After the first (UV) photolysis, the matrices contain some remaining amounts of FA. As seen in Fig. 2, FA is partially decomposed by VUV irradiation. In order to estimate the contribution of VUV photolysis of FA to the formation of OH⋯CO and trans-HOCO, we performed reference experiments with initial VUV photolysis of FA in Ar and Kr matrices. Although both OH⋯CO and trans-HOCO were also observed in these experiments, their amounts (normalized to the amount of decomposed FA) were markedly lower as compared to the case of VUV photolysis performed after UV photolysis. Moreover, the H₂O⋯CO complex was also produced upon VUV photolysis of FA, and its photodecomposition evidently occurred.

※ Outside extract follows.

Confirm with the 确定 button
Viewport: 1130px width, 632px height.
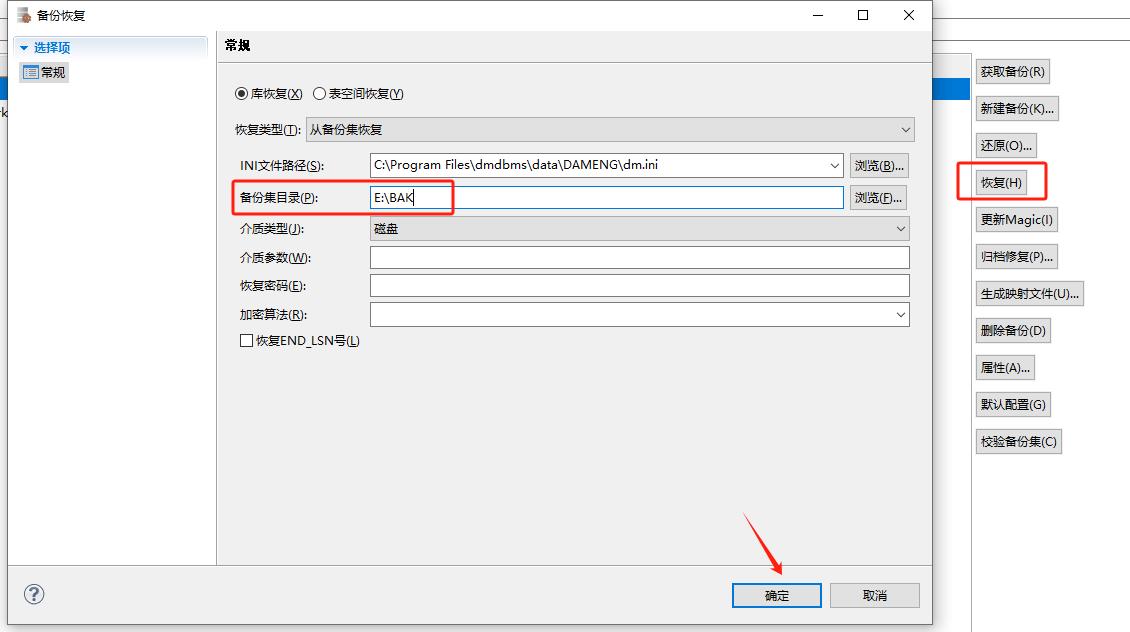click(x=777, y=595)
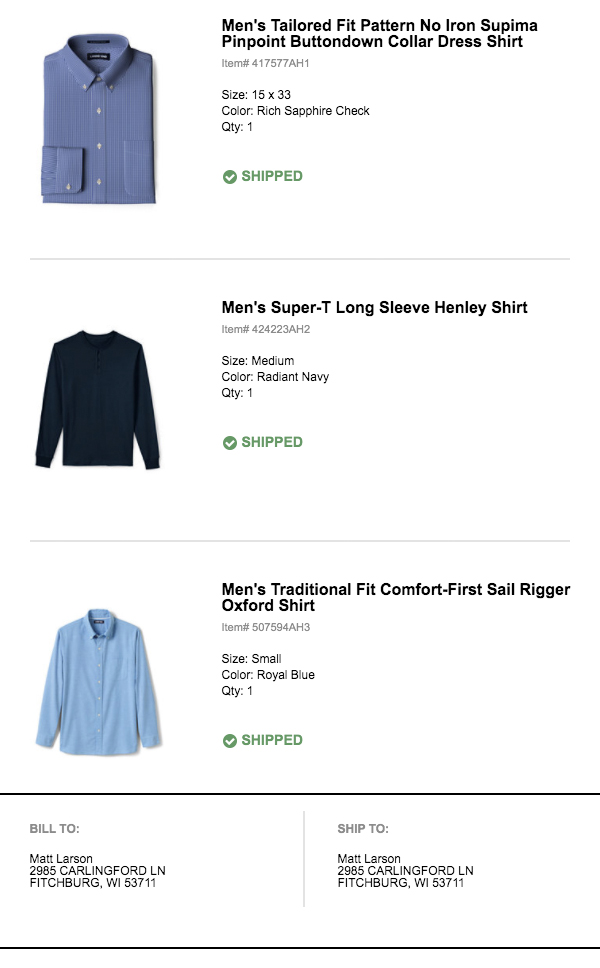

Thus, we conclude that both OH⋯CO and trans-HOCO are mainly the products of VUV photolysis of the H₂O⋯CO complex. However, as discussed below, the direct photodissociation channel HCOOH → HOCO + H neither can be excluded.

In a separate series of experiments, we annealed the matrices after UV photolysis (prior to VUV photolysis). The annealing temperatures were 25, 35, and 40 K for Ar, Kr, and Xe matrices respectively. Ne matrices were not treated in this way since they are stable only below 12 K. This annealing led to some changes in the matrix sites of the H₂O⋯CO complex. An example of the Ar matrix is shown in Fig. 3. Based on the annealing-induced behavior, we distinguish the IR absorptions of the H₂O⋯CO complex in unrelaxed (decreasing upon annealing) and relaxed (increasing upon annealing) matrix sites irrespective of the geometry of the complex (see Table 1). The absorptions attributed to the unrelaxed sites are broader and/or more structured compared to the ones of the relaxed sites. It should be noted that the complete conversion to the relaxed matrix site (as in the case of the Ar matrix) was not achieved in the Kr matrix. In the Xe matrix, the weak band at 2141.0 cm⁻¹ slightly increased in intensity, whereas no candidates for the relaxed site were found in the water stretching region. To remind, the yield of the H₂O⋯CO complex in the Xe matrix was lower than in the other matrices. The observed effect of annealing on the H₂O⋯CO bands is in good agreement with the previous observations.^14a We have also found that annealing of the UV-irradiated FA/Ng matrices leads to the formation of HCO (Ar: 1863.4 cm⁻¹; Kr: 2467.1 and 1860.3 cm⁻¹; Xe: 2442.4, 1856.6, and 1076.2 cm⁻¹), HCO⋯H₂O (Ar: 1853.8 cm⁻¹; Kr: 2530.5, 1858.8, 1853.3, and 1850.6 cm⁻¹; Xe: 3710.4, 3707.5, 2516.4, 2510.7, 1850.0, 1847.6, 1092.8, and 1090.8 cm⁻¹),^35,56 and trace amounts of trans-H₂COOH (Ar: 967.3 and 964.9 cm⁻¹; Kr: 964.6 and 962.2 cm⁻¹; Xe: 959.6 and 957.8 cm⁻¹).^56,62 In the Xe matrix, relatively intense bands of HXeH (1166.5 and 1181.4 cm⁻¹)⁶³ are observed after annealing. Since the used annealing temperatures activate the mobility of H atoms,^51,64 these results clearly indicate that UV photolysis of FA produces considerable amounts of H atoms.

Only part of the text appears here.